__TASK DIRECTIONS__.
Transcribe exactly the lines from the one holding "Where should I click to: Open" through the closing line of the entries below. Pictures stay out of the copy.

· · · · ·

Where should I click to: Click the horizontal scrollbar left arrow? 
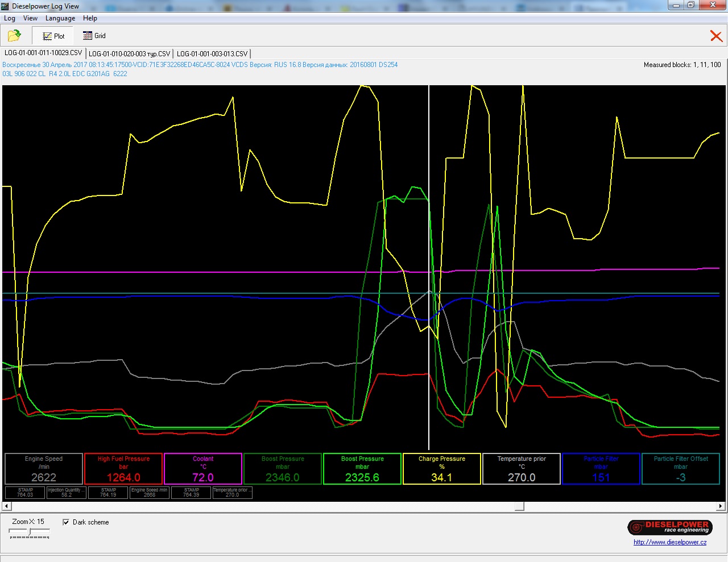[7, 506]
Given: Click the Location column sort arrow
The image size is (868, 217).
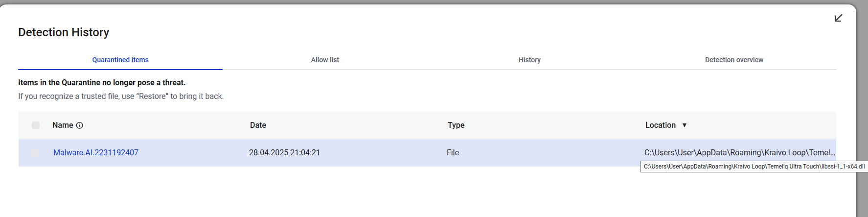Looking at the screenshot, I should 685,125.
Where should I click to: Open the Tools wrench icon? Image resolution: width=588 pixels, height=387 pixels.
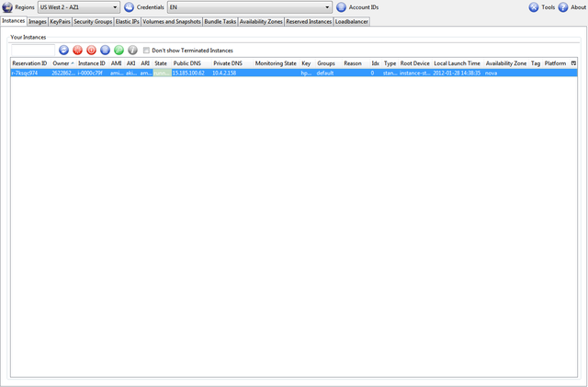click(534, 7)
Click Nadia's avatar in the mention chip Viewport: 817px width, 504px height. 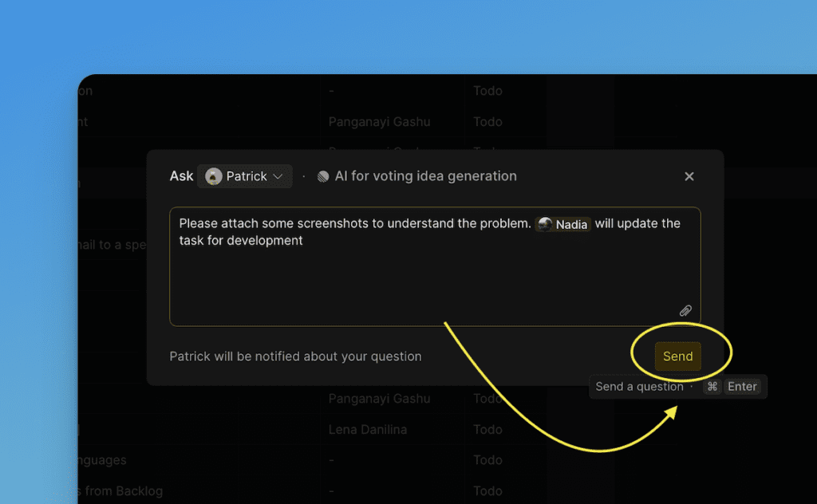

· · · · ·

__ANSWER SECTION__.
Where should I click to: Open the Tools wrench icon? Image resolution: width=588 pixels, height=387 pixels.
click(534, 7)
Click Nadia's avatar in the mention chip Viewport: 817px width, 504px height. 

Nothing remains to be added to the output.